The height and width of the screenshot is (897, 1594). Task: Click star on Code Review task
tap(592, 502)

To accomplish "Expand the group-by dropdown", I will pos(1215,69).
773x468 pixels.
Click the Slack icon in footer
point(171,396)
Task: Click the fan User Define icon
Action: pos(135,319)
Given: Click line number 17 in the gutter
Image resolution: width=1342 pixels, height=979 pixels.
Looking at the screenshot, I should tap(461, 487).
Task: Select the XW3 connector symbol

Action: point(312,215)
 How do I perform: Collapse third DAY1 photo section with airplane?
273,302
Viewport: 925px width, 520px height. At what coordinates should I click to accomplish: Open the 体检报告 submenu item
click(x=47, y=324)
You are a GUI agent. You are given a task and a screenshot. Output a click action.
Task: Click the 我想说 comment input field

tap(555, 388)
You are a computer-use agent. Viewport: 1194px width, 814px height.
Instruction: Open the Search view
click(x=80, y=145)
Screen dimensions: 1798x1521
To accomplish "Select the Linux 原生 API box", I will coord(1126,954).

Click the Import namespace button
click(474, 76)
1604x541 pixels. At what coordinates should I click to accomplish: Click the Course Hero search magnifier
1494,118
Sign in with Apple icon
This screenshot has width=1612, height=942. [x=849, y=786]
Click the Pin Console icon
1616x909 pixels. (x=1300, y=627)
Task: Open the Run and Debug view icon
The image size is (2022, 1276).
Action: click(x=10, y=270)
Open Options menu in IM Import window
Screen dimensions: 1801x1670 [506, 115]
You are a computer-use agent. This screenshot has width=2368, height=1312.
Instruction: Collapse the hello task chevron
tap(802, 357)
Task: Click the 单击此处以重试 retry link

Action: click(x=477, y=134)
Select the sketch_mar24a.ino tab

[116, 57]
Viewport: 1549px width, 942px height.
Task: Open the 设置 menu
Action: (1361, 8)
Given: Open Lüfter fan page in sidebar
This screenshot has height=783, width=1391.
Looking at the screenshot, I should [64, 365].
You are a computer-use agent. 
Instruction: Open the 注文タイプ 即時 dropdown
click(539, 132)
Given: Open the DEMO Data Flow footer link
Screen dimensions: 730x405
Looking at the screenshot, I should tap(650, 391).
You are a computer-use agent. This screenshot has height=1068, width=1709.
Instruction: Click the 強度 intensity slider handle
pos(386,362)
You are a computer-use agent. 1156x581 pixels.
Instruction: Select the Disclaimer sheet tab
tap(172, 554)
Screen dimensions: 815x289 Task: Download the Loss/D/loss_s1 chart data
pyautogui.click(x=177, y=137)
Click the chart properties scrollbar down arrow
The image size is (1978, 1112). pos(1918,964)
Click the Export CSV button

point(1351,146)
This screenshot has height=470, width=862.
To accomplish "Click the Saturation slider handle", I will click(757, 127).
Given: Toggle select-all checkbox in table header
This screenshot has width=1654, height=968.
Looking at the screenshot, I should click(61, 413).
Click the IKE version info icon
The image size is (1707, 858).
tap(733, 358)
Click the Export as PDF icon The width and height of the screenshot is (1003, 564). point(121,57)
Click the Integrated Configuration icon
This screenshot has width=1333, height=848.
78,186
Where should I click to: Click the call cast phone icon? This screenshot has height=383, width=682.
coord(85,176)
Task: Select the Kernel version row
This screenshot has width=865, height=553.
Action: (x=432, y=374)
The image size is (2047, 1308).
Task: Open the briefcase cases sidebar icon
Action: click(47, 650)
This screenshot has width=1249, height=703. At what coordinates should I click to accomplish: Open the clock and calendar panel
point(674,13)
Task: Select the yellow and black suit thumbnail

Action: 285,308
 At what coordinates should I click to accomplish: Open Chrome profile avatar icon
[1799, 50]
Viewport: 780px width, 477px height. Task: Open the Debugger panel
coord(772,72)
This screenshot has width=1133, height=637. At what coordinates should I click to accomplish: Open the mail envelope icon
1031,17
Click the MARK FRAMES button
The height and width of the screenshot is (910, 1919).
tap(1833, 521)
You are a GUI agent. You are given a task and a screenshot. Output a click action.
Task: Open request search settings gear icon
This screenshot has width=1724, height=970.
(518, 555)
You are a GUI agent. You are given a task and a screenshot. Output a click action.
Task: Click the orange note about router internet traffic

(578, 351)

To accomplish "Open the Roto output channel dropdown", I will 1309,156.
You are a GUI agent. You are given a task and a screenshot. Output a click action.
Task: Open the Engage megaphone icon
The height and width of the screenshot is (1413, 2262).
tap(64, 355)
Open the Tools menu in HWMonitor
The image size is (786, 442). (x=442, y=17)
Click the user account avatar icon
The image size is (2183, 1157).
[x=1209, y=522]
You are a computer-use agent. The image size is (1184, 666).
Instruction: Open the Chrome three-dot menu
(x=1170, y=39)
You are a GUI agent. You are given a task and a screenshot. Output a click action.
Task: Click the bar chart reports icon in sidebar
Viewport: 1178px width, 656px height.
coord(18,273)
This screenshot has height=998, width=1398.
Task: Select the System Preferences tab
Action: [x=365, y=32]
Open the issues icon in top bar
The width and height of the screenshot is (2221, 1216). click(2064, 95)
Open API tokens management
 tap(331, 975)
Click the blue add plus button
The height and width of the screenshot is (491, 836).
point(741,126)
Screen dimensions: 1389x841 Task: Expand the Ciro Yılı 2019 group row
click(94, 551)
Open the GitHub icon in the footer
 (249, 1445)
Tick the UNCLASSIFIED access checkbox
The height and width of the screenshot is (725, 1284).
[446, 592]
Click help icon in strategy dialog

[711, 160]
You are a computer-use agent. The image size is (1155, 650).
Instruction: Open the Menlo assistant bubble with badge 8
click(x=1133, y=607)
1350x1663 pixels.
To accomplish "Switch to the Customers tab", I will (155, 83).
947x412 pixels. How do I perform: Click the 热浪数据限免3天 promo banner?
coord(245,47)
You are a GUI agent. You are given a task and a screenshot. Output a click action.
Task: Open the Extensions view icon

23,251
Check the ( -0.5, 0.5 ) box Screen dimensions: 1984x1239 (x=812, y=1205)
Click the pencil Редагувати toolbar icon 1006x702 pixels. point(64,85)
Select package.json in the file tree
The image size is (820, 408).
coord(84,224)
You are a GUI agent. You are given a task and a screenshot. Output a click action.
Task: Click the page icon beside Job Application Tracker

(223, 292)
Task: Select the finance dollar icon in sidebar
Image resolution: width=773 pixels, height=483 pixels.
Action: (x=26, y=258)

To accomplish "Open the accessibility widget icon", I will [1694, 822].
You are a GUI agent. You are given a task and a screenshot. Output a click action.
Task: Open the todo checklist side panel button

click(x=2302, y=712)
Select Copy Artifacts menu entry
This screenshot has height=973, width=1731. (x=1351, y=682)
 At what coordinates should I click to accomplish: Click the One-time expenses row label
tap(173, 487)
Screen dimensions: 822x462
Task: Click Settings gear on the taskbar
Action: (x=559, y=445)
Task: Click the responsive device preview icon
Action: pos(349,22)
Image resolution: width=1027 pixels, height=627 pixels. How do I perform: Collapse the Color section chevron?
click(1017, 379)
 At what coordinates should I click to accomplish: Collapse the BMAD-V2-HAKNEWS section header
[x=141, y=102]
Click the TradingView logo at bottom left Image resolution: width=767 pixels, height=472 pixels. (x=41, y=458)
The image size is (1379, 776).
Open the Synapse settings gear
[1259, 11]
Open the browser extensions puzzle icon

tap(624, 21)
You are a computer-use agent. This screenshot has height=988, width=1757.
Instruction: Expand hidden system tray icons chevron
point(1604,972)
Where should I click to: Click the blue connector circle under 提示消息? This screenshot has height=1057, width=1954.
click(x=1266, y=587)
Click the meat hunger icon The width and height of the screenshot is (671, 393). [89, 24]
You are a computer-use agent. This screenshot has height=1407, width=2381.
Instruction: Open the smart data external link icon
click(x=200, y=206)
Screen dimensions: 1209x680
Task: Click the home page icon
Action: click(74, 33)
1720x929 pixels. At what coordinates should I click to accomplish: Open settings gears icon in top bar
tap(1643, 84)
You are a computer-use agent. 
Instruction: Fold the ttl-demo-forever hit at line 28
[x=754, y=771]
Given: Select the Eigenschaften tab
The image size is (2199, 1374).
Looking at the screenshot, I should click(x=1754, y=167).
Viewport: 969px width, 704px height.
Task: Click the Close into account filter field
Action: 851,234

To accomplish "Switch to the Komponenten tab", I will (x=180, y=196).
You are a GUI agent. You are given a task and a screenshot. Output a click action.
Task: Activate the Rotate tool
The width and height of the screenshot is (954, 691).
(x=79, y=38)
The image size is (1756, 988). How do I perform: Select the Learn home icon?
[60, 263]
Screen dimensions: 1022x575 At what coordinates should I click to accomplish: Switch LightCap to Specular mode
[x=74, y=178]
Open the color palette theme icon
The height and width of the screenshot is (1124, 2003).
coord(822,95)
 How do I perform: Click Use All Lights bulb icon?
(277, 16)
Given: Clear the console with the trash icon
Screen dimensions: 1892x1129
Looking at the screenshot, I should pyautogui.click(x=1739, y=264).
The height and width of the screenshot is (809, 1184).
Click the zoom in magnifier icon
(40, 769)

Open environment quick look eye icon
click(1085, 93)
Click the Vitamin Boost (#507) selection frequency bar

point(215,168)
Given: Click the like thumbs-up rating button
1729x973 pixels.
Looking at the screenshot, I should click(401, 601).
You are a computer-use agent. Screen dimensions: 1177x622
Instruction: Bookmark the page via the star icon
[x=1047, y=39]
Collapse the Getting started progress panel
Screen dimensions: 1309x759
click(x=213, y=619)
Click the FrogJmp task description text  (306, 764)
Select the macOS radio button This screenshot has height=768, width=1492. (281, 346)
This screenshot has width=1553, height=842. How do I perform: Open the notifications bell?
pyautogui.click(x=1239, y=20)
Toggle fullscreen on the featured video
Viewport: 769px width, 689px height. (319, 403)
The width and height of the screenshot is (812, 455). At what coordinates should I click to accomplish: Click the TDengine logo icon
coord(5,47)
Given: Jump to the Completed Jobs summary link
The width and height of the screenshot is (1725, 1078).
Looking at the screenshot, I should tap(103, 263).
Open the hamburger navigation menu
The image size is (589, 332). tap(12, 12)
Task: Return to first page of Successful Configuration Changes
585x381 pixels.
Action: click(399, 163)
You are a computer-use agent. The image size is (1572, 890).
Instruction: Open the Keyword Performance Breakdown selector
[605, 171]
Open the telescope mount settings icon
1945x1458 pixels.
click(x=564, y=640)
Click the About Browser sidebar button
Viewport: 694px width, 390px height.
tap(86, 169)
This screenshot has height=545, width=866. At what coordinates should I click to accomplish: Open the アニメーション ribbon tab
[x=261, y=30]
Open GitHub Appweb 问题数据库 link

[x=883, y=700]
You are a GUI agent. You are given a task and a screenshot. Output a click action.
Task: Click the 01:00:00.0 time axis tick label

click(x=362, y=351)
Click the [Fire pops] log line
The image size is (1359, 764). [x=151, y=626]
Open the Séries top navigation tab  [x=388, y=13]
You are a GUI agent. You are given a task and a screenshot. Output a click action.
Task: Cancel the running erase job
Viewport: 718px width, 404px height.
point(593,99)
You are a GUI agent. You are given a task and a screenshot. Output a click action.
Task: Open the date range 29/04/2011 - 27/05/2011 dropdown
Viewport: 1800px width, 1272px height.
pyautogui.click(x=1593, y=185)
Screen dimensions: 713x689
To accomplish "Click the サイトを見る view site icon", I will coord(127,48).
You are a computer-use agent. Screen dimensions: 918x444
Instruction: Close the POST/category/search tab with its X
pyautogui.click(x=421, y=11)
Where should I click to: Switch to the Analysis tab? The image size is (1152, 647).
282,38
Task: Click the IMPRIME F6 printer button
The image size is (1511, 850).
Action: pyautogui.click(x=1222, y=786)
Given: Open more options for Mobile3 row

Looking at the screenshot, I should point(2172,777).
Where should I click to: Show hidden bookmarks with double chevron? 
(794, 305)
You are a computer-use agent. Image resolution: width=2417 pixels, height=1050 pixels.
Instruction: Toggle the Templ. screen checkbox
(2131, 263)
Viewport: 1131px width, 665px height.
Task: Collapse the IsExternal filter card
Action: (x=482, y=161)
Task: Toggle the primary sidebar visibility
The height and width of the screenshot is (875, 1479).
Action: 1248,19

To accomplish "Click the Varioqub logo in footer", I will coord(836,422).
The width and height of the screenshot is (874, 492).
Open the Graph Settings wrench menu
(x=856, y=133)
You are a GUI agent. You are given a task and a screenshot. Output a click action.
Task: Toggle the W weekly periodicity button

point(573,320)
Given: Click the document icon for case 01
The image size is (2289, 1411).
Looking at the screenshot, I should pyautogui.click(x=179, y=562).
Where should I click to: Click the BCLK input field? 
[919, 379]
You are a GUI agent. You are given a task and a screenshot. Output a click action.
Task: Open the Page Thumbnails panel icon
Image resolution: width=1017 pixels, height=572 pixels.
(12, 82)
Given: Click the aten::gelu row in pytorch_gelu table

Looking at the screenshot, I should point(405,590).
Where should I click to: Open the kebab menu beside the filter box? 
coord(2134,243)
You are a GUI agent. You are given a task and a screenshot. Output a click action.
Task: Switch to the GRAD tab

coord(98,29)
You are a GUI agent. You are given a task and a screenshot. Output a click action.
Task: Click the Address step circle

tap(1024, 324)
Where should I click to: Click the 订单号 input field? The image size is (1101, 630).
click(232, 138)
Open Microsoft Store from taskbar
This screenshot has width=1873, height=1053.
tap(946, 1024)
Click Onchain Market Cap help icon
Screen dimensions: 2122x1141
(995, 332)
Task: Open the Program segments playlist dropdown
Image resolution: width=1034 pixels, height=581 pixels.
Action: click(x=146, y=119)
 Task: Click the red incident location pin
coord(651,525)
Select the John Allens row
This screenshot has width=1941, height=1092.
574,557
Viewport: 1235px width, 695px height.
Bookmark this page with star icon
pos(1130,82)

- - - -

▶ **Your goal**:
Go through the listing above and find each line that contains "Configuration", then copy it.

▶ **Task solution**:
Click the Integrated Configuration icon
Task: Return to first page of Successful Configuration Changes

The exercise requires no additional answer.